- **TASK OBJECTIVE**: Across the data below, in how many lines does the word "computer" appear? Give only the number.

- **Records from a collection**:
- - -

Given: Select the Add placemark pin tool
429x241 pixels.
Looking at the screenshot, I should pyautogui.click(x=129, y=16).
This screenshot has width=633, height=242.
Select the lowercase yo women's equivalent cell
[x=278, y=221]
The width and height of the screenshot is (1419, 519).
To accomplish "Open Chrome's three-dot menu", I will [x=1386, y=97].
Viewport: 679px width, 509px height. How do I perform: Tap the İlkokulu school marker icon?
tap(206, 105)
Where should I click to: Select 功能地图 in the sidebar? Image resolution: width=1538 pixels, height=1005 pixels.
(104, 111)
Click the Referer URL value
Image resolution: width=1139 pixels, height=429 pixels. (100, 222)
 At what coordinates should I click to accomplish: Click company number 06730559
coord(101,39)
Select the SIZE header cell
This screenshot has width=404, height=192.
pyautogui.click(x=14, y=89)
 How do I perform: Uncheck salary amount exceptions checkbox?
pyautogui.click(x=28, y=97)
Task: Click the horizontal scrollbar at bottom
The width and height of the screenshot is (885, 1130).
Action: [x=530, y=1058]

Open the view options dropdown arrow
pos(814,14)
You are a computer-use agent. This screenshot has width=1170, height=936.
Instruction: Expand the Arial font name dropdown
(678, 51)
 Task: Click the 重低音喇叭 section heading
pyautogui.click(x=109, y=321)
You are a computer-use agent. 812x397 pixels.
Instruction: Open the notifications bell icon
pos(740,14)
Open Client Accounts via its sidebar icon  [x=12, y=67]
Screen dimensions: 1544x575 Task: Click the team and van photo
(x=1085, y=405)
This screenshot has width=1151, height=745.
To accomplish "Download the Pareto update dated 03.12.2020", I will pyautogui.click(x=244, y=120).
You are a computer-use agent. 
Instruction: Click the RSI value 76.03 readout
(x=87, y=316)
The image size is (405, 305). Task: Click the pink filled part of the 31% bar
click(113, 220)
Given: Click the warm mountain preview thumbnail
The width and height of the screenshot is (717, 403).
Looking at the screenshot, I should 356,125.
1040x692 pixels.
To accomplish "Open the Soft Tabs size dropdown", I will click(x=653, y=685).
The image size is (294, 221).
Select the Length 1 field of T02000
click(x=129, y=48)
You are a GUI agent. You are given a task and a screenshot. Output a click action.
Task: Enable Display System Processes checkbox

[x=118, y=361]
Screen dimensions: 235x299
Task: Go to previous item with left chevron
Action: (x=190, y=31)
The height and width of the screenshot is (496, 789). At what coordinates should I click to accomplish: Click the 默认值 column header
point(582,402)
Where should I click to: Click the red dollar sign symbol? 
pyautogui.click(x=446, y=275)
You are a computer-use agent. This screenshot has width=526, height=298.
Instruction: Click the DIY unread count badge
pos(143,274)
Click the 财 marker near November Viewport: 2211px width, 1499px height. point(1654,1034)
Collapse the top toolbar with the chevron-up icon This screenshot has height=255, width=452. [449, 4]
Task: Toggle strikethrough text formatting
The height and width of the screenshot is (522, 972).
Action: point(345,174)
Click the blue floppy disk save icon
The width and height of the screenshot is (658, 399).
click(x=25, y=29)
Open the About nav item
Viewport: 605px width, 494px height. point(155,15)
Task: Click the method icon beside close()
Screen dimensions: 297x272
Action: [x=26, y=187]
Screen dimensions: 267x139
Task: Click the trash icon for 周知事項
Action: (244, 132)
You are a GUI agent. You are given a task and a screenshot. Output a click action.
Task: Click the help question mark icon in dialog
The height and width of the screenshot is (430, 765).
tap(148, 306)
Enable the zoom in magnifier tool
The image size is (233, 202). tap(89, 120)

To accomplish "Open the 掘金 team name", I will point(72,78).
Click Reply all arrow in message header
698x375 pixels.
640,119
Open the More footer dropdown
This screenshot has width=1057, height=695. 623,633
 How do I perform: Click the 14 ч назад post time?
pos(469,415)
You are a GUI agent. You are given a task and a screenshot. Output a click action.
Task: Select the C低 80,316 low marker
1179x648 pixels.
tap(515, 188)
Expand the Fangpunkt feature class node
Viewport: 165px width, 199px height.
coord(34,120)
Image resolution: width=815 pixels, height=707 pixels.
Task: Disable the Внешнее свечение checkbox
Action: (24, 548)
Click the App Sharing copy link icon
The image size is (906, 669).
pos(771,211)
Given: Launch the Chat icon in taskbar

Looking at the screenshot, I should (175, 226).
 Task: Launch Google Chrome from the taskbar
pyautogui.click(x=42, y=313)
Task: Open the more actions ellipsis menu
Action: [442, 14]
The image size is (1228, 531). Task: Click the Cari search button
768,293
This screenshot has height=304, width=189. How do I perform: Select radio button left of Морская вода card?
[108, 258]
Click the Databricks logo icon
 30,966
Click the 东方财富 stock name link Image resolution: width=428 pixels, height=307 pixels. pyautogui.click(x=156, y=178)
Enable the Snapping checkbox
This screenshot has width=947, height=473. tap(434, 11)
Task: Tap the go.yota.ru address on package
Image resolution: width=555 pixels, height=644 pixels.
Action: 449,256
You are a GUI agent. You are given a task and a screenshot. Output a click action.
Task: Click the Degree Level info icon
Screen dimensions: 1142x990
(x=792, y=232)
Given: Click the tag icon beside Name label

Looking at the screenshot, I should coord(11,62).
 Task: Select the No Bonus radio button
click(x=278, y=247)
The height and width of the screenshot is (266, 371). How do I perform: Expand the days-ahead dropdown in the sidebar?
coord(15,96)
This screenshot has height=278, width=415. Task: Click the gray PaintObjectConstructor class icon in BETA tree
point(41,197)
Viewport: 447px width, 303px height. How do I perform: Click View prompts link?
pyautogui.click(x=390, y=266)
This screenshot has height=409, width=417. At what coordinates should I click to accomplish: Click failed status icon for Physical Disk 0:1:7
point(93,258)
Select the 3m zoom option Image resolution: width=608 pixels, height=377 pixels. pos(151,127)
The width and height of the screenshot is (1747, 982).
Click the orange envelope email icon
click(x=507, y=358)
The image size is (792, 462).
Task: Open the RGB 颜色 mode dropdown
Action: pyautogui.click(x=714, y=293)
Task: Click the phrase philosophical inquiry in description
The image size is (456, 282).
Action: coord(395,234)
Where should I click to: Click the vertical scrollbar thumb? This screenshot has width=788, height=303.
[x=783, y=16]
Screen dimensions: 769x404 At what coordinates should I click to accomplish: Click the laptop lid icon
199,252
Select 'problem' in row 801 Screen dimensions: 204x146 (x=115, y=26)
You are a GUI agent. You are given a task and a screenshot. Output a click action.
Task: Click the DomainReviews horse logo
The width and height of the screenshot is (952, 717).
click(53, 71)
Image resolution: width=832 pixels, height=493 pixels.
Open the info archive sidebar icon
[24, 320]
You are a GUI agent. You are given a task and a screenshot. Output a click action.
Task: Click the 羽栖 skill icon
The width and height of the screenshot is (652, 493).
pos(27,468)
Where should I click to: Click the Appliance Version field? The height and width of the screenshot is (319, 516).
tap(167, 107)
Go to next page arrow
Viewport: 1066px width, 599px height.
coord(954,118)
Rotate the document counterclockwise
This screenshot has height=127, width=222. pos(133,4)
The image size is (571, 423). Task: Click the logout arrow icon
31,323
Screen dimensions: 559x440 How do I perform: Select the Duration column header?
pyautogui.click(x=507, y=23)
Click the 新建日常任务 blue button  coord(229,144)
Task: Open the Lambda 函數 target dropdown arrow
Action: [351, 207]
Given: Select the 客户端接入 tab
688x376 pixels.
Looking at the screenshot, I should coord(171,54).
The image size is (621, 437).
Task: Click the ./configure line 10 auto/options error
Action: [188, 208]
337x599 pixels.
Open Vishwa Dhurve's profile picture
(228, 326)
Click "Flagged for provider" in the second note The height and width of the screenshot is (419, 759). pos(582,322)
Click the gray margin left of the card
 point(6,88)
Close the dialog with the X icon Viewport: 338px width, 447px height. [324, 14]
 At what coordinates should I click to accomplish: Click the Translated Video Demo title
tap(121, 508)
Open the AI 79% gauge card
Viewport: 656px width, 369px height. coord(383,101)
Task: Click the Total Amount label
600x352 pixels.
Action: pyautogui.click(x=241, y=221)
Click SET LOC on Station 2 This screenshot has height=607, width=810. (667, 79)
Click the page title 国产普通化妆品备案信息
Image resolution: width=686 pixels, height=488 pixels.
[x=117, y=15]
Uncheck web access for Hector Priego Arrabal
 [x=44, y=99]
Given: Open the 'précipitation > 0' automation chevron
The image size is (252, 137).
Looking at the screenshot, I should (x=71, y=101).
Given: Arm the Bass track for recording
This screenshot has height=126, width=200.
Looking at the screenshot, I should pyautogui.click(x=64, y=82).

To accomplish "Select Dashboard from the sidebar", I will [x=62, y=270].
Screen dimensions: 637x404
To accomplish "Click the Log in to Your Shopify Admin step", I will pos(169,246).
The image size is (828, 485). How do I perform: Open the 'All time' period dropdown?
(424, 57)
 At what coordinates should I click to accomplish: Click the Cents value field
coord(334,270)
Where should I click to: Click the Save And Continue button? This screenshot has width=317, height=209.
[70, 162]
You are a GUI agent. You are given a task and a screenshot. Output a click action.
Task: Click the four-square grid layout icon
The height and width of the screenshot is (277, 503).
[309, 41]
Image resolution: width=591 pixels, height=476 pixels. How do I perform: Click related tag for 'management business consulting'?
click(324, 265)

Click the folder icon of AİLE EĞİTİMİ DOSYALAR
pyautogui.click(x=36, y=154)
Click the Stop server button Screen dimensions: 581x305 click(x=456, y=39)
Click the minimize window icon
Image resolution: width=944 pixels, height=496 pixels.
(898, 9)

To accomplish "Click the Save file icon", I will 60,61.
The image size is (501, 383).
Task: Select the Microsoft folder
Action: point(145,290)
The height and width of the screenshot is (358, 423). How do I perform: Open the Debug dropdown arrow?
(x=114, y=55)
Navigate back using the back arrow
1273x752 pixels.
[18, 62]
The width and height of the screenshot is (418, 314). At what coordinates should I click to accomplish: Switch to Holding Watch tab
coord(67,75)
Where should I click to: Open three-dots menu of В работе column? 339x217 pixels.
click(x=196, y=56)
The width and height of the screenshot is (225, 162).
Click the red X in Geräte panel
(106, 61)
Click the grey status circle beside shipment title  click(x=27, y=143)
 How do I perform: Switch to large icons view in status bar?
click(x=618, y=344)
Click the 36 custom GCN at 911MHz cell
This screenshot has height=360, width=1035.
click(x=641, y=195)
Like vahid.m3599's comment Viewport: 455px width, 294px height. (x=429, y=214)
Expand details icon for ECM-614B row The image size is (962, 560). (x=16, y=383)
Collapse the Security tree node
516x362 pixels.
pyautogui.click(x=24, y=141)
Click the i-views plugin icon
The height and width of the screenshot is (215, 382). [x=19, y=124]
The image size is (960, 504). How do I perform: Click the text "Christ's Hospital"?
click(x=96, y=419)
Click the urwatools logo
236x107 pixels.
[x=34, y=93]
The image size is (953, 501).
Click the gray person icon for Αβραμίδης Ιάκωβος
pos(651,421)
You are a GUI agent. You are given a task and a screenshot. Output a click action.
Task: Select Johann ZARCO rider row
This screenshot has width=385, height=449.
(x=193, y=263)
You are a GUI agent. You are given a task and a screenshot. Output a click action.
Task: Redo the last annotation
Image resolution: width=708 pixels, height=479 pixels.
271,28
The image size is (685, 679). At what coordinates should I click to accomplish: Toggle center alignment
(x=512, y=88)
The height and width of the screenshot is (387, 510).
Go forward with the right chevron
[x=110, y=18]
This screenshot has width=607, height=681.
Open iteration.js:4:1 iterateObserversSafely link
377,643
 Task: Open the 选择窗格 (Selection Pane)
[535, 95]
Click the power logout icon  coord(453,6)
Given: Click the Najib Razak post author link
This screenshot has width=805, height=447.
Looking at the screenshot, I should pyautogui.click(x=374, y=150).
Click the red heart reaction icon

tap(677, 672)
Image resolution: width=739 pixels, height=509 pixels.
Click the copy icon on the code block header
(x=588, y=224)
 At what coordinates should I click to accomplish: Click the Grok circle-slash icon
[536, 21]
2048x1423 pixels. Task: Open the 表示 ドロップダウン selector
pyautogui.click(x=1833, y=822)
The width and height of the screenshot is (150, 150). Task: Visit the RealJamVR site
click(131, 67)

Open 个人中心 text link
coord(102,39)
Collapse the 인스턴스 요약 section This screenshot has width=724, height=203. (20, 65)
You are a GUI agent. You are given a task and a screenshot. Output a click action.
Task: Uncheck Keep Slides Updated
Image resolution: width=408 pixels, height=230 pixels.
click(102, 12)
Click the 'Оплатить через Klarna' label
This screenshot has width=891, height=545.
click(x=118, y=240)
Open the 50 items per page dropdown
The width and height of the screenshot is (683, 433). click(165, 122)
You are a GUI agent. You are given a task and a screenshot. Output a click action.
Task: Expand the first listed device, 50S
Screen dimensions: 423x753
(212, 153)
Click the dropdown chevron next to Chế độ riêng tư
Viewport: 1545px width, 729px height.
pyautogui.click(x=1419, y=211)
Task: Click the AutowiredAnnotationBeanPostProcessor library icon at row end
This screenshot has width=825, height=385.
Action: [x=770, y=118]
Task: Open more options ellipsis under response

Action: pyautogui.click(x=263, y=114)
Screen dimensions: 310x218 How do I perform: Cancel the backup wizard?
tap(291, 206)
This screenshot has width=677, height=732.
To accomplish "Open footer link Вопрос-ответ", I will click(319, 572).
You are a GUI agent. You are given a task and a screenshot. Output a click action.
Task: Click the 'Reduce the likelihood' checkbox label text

- - -

- **EXPECTED ANSWER**: 4